== Text passage

Nicks: “It’s about laying out a plan, and then collaboration. The city was drastically underprepared for a tornado. The city’s responsiveness has come from a lot of things that could have been planned, partnerships that could have been built with the Red Cross, the Urban League, 314 Oasis. The city had not, and we’re still sensing that the strength and speed of our response comes from not having a plan. We are now planning more for this and for the future through collaboration.”
What can students do?
Dr. Punch: “We are updating our 314 Oasis website with volunteer opportunities. Check out the schedule there.”
Cox: “Join the Red Cross preparedness club here at MICDS. It includes all these opportunities.”
Thomas: “Argue with your parents at the dinner table. Make sure it’s known that things aren’t fine, it’s not all good, and there’s a lot more work that needs to be done. Let’s let it not fall off the radar.”
Nicks: “Follow the city on STL Recovers and @stlrecovers on Instagram. Volunteer opportunities will be posted there. High school kids can do debris clean-up.”
If another tornado or natural disaster comes through, how can we be better prepared or what can we do differently?
Nicks: “Relationships are built through direct experience. The fact that we’ve already done this will be helpful if it happens immediately. Long-term, keep things up. We need a functioning siren system. We need joint partnerships with the county, and building things as we go. We are still in the heart of this response. Relationships developed have already made us better.”
Thomas: “I need to get a pickup truck. You can’t get over anything in a Chevy Cruze! I’m glad that I’ve built a life that I can put things on pause to help. Knowing this can happen already better prepares us.”
Cox: “We cover 19 counties in Missouri and Illinois where a disaster can hit at any time. Start by developing a plan by helping us be better prepared, developing relationships and stronger partnerships to respond and support communities. Our work is continuous. Disasters are occurring more frequently.”
Dr. Punch: “Resilience. This is a nationwide reality and we need places of worship, libraries, and schools to develop the capacity to be a physical source of respite in severe weather events. We need solar panels, drinking water, heating and cooling, and shelf-stable food. We are working on creating a resilience center, or a series of them, in St. Louis. Severe weather is here, it’s not going to stop.”
In five or ten years, these efforts may slip people’s minds. How will you keep revisiting?
Dr. Punch: “The Red Cross talks about blue skies, gray skies. Keep yourself ready for gray sky moments by having robust blue sky moments. The resilience center model helps us stay ready and promote community wellness.”
Cox: “we do have resilience hubs all across the country, but we weren’t prepared to have them here in this community. This is an opportunity for growth for us. We are engaging more people from different communities. 90% of our workforce are volunteers because we focus on the mission and the people. It takes everyone to be involved.”
Thomas: “I’m going to make a documentary so we never forget. I’m documenting the course over the next ten years to show how we recovered and how drastically things have improved. I don’t go anywhere without my camera.”
Nicks: “We can’t control anything except the four or eight years while we’re in office. Long-term ability to help communities recover can’t exist in government. It exists in non-profits and organizations. We should invest capacity in organizations that already exist by creating funding and processes. How do we set up things like the centers and partner with groups like the Red Cross that can hold the response? The city takes a while to respond. The initial response has to come from these organizations and communities that exist.”
Students were then able to ask a series of insightful questions, and our panelists stayed after to continue the discussion in small groups. Many thanks to Dr. LJ Punch, LaKricia Cox, Cami Thomas, and Julian Nicks for spending time with our junior class and for sharing their experience, expertise, and wisdom.

====

Exercise aim: In the panel discussion, why does Nicks say capacity should be invested in organizations that already exist? Answer in one to three sentences. Rely only on the panel discussion above.

== Record excerpts

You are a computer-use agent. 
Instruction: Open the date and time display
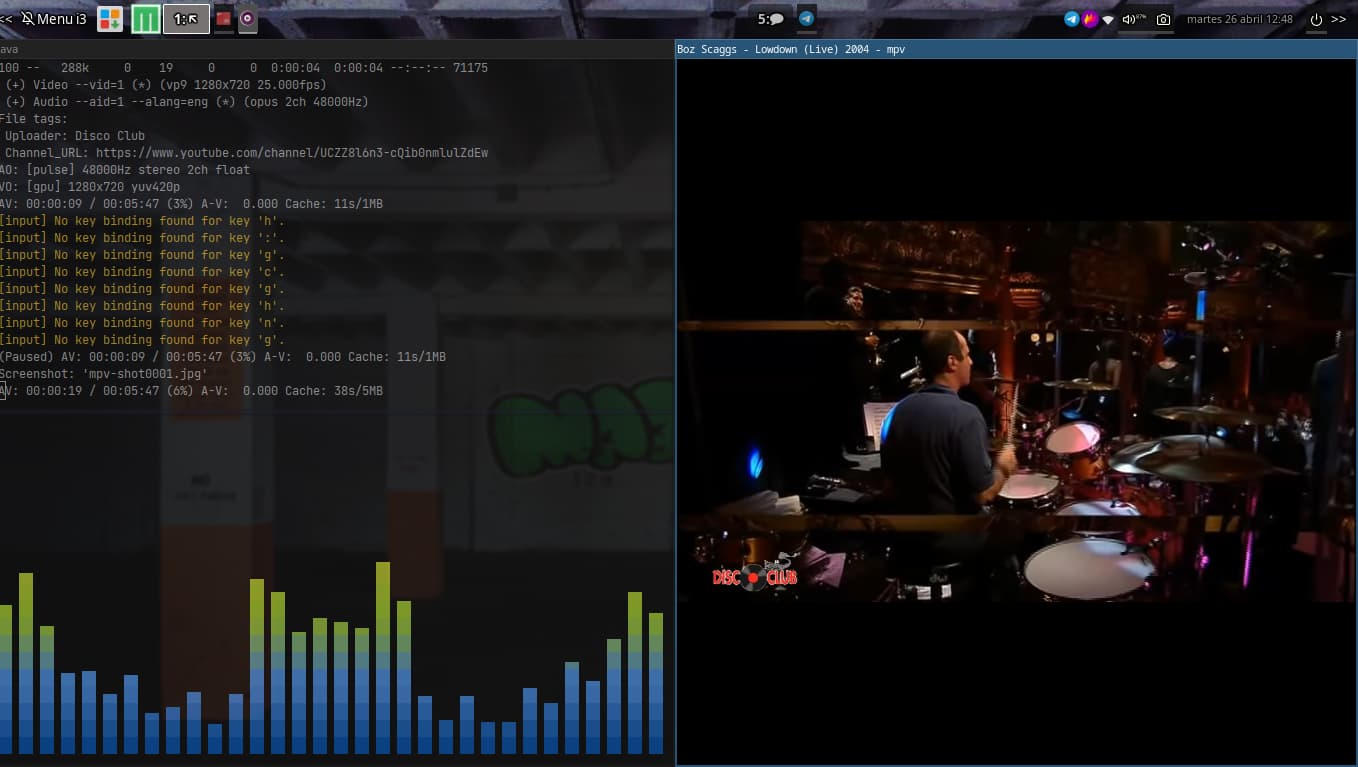click(1239, 19)
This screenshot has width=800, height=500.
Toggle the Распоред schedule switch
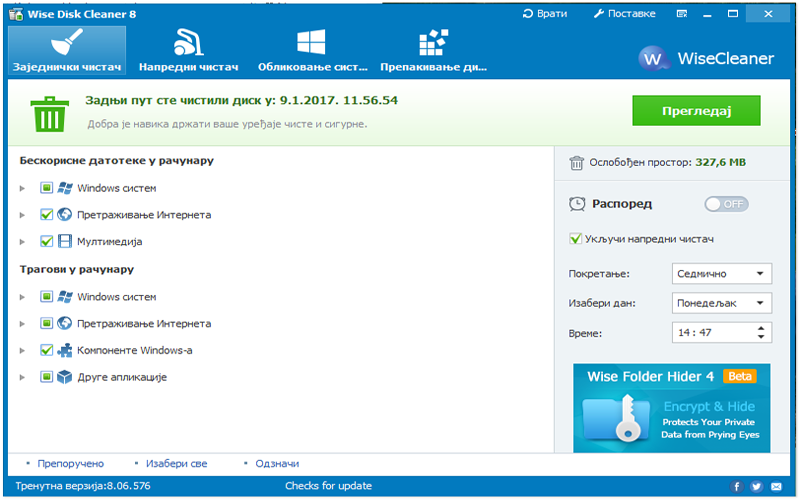tap(726, 204)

====

Written answer: Nicks says officials can control only the four or eight years they are in office, so the long-term ability to help communities recover cannot exist in government and instead exists in non-profits and organizations. The city also takes a while to respond, so the initial response has to come from these existing organizations and communities.